Когда Аня чуть погодя вернулась на двор Сперкаев с лукошком крупы и отрезанным во весь каравай ломтем черного хлеба, слушательницы нищенки уже разошлись. Остались лишь Курситиха и дети.
Анна положила хлеб Барбале в подол, помогла перевязать тряпицу, в которой нищенка хранила завернутую снедь, засыпала крупу в торбу и помогла Барбале привести себя в порядок. Поди знай, может, та еще что-нибудь расскажет. Вдруг про школы. В балтийских волостях, говорят, школ полно.
— Аня, Аннушка! — раздался с соседнего двора молодой женский голос.
— Моника!
За забором мелькнула полная, коричневая по локоть голая рука. И затем видна стала плотная девица с круглым лицом, выцветшими на солнце бровями и волосами.
— Ты — дома? Я сейчас, — Анна кинулась к калитке.
— Знаешь, ты ничуть не изменилась, — деловито сказала Анна, разглядев подругу, а про себя подумала, что Моника не только сама красива, но и красиво одета. Блузка в синюю полоску, юбка из купленной материи и белый фартучек. Да, суженая брата Петериса в самом деле красива.
— Останешься у нас насовсем или опять куда-нибудь уйдешь?
— Наверно, придется остаться. Курземские и видземские богатеи стали привередничать, батраков выбирают с оглядкой. В городах крупные фабрики закрылись, люди идут в деревню поденщиками.

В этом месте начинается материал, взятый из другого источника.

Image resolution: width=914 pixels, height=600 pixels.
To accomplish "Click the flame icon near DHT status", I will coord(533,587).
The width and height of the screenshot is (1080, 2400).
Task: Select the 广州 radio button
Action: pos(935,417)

— Нет, ты все же худее, чем прошлой весной. — Анна еще чуточку отступила назад и, скосив голову, рассматривала подругу.
— Болела. — По лицу Моники скользнула быстрая тень. Может, от дыма, низко валившего из трубы Сперкаев? И, видно, желая избежать лишних расспросов, она спросила сама. — А ты как живешь? В школу еще не попала?
— Да где там! Ради школы я готова отказаться от своей доли наследства. Может, когда Петерис вернется… он согласится…
— Ну, а что Петерис? Давал знать, когда дома будет? — словно между прочим спросила Моника.
— Ровно ничего. Знаешь, он писать не мастак.